Stored data entries
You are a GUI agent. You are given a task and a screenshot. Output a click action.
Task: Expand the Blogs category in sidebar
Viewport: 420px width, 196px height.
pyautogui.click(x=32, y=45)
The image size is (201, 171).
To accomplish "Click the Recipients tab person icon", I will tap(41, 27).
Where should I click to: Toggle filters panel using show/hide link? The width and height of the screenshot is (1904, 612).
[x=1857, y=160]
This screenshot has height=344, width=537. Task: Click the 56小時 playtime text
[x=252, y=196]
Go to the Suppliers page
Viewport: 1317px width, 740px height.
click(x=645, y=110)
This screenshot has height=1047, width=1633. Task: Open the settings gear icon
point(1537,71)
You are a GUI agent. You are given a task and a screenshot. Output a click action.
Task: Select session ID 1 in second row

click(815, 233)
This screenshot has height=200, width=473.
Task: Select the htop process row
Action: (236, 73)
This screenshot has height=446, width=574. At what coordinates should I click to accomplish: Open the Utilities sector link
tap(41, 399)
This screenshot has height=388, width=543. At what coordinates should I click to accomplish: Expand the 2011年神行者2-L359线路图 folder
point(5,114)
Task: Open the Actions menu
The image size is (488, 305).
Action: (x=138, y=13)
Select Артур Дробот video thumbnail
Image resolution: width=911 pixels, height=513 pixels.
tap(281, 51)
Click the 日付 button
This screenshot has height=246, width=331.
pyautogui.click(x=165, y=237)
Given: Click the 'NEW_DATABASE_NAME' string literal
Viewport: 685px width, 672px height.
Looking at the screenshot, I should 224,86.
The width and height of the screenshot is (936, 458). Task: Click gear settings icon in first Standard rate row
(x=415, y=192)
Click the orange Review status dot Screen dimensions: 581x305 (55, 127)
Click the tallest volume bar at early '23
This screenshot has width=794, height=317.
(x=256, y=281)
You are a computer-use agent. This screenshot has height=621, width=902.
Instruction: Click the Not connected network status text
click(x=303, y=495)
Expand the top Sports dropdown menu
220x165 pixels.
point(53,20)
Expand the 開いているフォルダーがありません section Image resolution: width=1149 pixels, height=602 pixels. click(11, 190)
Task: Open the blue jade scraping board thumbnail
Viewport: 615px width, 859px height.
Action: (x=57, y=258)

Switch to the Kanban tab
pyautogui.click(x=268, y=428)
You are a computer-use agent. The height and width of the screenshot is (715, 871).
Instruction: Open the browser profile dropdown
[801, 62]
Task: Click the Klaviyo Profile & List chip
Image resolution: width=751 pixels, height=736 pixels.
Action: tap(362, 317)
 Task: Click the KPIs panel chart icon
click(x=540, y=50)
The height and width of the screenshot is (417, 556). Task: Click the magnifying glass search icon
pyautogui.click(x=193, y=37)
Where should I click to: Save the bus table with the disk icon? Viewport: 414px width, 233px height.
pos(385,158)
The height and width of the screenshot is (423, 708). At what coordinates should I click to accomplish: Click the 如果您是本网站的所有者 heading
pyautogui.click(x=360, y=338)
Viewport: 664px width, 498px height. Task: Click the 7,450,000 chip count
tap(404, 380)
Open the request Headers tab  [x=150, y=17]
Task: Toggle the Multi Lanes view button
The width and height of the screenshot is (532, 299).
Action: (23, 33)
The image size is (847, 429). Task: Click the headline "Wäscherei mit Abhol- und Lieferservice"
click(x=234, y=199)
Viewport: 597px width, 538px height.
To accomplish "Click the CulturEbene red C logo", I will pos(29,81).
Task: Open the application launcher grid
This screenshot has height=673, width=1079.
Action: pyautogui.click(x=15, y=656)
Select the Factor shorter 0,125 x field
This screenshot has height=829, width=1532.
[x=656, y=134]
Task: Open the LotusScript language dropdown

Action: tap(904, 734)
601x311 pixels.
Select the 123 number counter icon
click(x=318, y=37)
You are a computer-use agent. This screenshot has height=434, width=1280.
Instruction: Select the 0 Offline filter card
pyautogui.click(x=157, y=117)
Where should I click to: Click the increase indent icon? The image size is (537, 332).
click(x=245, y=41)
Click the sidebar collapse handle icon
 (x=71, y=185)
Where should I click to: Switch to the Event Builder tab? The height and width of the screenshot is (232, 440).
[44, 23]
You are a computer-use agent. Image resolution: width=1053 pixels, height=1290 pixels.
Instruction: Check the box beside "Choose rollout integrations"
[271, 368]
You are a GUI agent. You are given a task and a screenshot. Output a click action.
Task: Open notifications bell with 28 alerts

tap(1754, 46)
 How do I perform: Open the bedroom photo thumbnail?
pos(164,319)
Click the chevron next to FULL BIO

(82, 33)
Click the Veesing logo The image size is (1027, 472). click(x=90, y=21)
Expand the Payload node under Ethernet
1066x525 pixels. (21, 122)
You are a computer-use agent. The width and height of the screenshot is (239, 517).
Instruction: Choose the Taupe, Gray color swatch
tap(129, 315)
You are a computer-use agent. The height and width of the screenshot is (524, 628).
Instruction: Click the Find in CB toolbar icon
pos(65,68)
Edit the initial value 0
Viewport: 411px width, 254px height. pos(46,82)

* WORK ORDER
In the records, count every line that includes "will" and give the count alone.

* SOLUTION TO THIS PROBLEM
2